だだ、こうして黙ったまま歩くのも、なんだか時間がもったいない。そう思った俺はブリーフィングが得られれば儲けものという感じで聞いた。
「試験官、『西の墓地』の情報について聞いても?」
さすがにこれくらいで不合格は出さないだろう。
「ヒュームでいいぞ。試験官なんて呼ばれるとむず痒くなる。『西の墓地』は冒険者にとってはほとんど旨みのない場所だ。レアアイテムは出ない、広さも狭い。もし、ダンジョンで稼ぎたいなら他を当たれ。ま、ほとんど行くヤツがいないから、こうした試験にはもってこいなんだがな」
「出現する魔物は?」
「それは教えられん。ま、こっちも若手冒険者の死人を出したいわけじゃないからな、あそこはギルドの推奨でもEランク以上、お前らなら楽勝だろう」
どうだろうな。俺たちはまだ昨日登録したばかりだし、ダンジョンの経験もない。
「あれ? これ、結構やばくないか?」
受付嬢に勧められるままに申し込みをしたが、早まったかも知れない。
「なんでお前、Eランク推奨って聞いてビビってんだ? オレらDランクならランクは一つ上だぜ?」
若い冒険者が言う。
「いや、俺たち三人は昨日登録したばかりで、Fランクの初心者なんだ」
「なにっ!? マジかよ」
「ああ? そんなヤツがこの試験を受けられるわけ――いや、そういえば、受付のメリルがDランクをのした期待の新人を入れときましたからってドヤ顔してたな。やれやれ。ま、安心しろ。試験の階層は一般モンスターは出てこない場所だ。
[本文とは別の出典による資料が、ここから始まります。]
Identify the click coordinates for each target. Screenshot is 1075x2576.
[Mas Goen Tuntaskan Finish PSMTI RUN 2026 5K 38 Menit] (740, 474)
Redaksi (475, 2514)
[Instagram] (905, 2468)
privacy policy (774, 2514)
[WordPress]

とはいえ、危なくなったらすぐに棄権しろよ」
「了解」
「はっはっ、じゃあ、このリック先輩が何でも教えてやるよ、ルーキー。お兄さんに任せとけって」
肩を組まれた。妙に気安いヤツだな。ま、冒険者の情報が聞けるなら悪くないか。
「おい、リック、教えておいてやるが、そのハルトは登録初日からあの『凶狼のヴォルク』と喧嘩して生き残ったヤツだぞ。特にその『狂犬のクローディア』には気をつけるこった。飛びつかれていきなり腕をへし折られるぞ」
「え? マジ? なにそれ怖い」
リックがサッと腕を放した。
「ちょっと! 私、誰彼構わず喧嘩なんてしないし、勝手に『狂犬』呼ばわりしないで」
「お、おう、悪かった。そう怒るな」
「お前らスゲえな。『凶狼のヴォルク』とやり合って生き残れるなら、問題ないだろう。だが、クローディア、冒険者は持ちつ持たれつだ。強いヤツをぶっ倒してトップに立ちゃいいんだみたいな、青臭い考えはやめておけ」
「くっ……。ハルト、この冒険者って連中、適当に異名を付けて格好付けてるだけで、全然たいしたことないわ」
「気持ちはわかるが、クローディア、今あれこれ言っても誤解されるだけだぞ」
落ち着かせるのに苦労した。
そんな雑談の中、空気が変わった。
先頭を行くヒュームが足を止め、前方の地面を靴の先で軽く蹴る。
そこには、黒ずんだ石段が地の底へと続いていた。
湿った風が頬を撫でる。
――『レーヴァ地下墓苑』
俺たちのCランク試験が、今まさに始まろうとしていた。